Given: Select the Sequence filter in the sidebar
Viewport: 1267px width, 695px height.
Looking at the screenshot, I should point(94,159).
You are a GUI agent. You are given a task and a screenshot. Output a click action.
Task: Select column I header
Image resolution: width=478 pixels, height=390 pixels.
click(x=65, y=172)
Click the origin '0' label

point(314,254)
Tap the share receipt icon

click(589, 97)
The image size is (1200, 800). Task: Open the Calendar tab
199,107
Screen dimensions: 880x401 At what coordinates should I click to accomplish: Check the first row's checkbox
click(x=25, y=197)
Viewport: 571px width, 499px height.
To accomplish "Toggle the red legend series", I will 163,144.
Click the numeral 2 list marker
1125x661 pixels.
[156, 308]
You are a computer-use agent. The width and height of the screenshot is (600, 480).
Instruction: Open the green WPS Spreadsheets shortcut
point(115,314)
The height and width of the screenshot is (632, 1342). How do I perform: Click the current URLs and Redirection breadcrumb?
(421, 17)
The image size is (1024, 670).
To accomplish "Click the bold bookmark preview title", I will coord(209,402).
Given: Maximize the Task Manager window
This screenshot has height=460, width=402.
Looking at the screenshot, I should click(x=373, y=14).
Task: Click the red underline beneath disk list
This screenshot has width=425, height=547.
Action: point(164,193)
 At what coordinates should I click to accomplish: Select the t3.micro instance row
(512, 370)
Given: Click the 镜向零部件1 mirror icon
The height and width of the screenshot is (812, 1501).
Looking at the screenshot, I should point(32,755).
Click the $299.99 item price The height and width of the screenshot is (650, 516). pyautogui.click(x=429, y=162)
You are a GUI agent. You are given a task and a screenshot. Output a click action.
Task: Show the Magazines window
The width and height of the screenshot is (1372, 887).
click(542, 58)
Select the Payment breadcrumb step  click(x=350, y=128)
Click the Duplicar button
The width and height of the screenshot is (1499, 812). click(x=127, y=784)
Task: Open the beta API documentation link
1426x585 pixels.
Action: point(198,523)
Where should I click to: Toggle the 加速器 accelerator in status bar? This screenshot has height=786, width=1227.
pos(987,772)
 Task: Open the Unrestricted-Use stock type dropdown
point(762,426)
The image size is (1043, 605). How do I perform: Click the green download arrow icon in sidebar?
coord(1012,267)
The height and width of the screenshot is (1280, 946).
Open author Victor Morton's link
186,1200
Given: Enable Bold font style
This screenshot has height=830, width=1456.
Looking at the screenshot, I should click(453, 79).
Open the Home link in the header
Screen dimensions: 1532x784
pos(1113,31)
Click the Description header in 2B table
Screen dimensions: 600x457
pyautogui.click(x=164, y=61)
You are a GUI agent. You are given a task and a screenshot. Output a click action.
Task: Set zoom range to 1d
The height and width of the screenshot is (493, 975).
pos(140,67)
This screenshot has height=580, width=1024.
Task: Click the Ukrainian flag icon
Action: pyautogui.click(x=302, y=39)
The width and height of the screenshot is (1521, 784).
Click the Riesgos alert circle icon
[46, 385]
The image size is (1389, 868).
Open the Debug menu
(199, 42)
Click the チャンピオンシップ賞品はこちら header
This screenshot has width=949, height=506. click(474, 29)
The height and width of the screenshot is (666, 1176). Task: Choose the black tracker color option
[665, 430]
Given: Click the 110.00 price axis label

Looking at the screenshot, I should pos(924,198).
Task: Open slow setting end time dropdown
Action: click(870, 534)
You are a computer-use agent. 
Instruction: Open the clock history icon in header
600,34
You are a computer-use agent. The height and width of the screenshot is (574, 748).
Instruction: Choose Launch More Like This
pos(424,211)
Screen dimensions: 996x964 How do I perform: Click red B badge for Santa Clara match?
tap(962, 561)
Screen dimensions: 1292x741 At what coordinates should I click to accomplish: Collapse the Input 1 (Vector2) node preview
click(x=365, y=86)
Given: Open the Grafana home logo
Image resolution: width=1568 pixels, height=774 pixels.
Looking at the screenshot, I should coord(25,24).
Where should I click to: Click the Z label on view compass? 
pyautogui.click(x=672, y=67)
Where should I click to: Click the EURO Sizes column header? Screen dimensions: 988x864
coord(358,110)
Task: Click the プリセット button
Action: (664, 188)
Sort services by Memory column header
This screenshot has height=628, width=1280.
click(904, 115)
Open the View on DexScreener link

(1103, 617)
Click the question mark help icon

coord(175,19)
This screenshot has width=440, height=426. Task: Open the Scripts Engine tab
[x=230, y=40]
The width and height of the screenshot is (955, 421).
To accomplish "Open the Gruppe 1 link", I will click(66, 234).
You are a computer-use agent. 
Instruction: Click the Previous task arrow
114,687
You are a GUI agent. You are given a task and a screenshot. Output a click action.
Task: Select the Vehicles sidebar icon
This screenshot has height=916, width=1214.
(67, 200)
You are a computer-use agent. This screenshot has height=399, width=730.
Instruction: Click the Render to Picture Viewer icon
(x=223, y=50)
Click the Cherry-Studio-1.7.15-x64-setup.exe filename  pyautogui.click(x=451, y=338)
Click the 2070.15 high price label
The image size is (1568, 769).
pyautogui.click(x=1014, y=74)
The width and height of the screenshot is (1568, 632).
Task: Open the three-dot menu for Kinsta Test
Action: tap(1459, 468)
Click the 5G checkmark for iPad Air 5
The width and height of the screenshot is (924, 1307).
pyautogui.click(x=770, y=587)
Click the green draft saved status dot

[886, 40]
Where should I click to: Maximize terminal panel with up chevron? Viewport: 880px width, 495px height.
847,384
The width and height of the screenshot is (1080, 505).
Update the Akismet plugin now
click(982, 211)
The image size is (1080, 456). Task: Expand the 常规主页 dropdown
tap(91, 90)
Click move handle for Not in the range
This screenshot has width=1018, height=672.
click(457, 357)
---*---
Exercise description: Give the count of lines in the listing that hold the word "range", and nothing else.

Result of the exercise: 2